## [Task details]
Reproduce the listing from the line containing "Adjust the asset icon size slider" through the line containing "Action: point(415,857)", both included, substituting "dial" for "slider" and leaving everything else unchanged.
--- Start Data extract ---
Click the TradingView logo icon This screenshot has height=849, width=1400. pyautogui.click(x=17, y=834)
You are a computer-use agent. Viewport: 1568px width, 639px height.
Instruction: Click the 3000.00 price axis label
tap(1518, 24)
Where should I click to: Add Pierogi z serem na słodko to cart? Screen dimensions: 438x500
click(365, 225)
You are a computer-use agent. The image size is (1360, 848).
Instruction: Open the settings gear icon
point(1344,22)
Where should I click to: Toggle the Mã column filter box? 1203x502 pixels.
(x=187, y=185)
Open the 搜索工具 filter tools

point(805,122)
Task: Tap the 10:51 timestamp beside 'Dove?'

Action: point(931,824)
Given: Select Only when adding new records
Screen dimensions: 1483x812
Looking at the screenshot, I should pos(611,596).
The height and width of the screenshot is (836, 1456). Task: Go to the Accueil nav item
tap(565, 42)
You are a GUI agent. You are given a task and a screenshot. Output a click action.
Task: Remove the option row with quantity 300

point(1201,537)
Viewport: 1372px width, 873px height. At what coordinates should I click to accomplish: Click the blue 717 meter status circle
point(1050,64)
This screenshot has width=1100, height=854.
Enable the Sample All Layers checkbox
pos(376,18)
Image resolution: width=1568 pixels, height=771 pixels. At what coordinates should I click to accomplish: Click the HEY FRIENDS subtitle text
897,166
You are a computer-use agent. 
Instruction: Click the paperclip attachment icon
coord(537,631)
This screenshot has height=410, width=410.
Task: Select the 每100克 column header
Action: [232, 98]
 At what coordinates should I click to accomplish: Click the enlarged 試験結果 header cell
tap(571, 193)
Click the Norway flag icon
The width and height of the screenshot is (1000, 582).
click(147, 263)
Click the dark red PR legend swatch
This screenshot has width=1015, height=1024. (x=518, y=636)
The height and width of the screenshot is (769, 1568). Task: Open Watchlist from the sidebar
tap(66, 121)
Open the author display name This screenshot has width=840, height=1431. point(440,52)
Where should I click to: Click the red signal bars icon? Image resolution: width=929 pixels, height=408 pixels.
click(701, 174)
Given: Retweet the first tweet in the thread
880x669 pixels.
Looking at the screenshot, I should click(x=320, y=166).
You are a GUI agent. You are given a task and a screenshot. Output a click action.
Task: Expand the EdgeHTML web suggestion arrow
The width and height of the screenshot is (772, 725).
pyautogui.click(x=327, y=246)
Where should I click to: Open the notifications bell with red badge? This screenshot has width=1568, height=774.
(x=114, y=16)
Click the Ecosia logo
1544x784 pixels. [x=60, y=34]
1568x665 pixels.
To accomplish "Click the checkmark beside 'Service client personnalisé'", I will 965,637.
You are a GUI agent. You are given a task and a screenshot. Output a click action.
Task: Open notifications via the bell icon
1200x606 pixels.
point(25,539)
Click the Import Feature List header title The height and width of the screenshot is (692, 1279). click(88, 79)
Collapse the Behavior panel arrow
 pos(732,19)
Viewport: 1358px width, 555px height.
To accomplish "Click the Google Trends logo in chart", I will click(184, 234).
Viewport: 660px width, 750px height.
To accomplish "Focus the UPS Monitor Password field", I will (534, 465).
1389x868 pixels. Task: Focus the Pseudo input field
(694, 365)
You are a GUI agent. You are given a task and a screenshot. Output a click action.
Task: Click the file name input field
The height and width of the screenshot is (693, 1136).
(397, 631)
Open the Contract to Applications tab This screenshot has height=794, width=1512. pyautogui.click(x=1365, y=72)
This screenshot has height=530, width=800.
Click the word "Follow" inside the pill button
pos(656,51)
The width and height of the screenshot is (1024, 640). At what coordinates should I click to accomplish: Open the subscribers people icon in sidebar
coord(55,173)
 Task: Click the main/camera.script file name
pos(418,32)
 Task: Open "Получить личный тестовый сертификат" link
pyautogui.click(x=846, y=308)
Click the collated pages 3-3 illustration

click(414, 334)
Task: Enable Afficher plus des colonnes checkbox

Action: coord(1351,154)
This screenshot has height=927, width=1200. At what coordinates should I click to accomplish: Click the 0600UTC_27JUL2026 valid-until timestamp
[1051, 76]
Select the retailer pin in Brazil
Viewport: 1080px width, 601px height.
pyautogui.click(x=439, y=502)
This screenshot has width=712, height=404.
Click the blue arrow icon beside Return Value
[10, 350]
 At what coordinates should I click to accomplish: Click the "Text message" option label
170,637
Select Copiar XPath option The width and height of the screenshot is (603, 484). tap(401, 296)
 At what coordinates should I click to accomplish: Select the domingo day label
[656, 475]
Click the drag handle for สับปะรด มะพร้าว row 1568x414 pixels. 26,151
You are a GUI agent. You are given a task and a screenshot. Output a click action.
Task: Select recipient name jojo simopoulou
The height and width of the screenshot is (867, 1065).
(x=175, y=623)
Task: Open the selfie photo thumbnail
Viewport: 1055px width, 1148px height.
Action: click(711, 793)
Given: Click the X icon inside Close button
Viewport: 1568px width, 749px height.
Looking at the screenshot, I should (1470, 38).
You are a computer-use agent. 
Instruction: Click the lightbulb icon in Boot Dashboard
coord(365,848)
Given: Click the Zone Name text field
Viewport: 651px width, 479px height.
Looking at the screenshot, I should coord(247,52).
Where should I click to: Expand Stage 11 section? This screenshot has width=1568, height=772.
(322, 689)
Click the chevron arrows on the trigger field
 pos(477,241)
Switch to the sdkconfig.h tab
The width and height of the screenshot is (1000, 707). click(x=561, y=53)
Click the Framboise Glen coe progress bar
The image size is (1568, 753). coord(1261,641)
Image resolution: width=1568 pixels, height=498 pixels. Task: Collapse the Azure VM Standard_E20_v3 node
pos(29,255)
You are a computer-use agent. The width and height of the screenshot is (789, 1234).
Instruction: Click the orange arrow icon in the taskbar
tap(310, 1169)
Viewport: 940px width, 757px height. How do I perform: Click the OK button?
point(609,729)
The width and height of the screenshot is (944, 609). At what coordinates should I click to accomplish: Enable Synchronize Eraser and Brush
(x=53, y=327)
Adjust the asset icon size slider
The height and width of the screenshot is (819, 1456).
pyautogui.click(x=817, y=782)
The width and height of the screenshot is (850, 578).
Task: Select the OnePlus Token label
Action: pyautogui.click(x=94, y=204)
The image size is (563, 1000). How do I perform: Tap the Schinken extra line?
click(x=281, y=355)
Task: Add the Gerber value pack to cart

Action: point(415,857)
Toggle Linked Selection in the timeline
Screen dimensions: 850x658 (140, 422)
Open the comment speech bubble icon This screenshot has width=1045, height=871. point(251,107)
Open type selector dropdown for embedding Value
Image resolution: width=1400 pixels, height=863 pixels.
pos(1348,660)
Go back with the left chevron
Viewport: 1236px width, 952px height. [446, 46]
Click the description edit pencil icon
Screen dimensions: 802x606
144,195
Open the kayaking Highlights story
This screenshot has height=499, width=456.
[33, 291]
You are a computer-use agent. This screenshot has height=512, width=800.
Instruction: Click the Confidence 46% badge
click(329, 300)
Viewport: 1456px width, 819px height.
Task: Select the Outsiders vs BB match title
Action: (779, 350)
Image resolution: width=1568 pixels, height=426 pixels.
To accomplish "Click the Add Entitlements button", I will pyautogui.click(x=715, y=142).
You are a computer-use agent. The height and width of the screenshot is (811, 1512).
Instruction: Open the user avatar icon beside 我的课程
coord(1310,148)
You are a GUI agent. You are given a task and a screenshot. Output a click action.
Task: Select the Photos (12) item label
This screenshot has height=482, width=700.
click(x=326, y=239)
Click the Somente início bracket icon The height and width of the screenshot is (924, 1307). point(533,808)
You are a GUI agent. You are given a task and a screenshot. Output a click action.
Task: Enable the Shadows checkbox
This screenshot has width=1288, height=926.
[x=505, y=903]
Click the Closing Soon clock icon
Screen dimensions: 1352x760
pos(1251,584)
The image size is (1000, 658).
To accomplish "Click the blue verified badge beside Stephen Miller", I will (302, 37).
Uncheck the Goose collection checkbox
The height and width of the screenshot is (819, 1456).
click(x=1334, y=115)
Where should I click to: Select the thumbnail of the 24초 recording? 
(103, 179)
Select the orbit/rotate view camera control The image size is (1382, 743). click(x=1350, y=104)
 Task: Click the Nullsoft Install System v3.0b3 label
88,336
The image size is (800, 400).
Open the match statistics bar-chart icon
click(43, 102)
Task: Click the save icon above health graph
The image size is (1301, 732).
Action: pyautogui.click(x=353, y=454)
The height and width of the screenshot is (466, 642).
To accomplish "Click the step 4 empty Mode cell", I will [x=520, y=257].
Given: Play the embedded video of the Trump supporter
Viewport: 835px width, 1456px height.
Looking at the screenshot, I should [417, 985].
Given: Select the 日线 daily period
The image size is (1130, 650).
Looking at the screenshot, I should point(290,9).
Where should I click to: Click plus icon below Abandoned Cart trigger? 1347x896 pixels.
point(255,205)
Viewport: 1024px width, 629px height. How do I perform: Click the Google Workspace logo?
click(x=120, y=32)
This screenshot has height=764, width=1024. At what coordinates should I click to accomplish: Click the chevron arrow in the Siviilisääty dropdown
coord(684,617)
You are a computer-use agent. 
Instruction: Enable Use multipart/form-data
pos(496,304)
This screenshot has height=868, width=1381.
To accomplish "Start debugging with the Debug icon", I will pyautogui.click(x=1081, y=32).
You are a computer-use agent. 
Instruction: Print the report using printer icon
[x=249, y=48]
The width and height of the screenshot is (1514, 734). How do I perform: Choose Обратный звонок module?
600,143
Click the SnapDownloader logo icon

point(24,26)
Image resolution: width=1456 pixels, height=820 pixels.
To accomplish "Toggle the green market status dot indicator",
--- End Data extract ---
## [Result]
Adjust the asset icon size dial
The height and width of the screenshot is (819, 1456).
pyautogui.click(x=817, y=782)
The width and height of the screenshot is (850, 578).
Task: Select the OnePlus Token label
Action: pyautogui.click(x=94, y=204)
The image size is (563, 1000). How do I perform: Tap the Schinken extra line?
click(x=281, y=355)
Task: Add the Gerber value pack to cart

Action: point(415,857)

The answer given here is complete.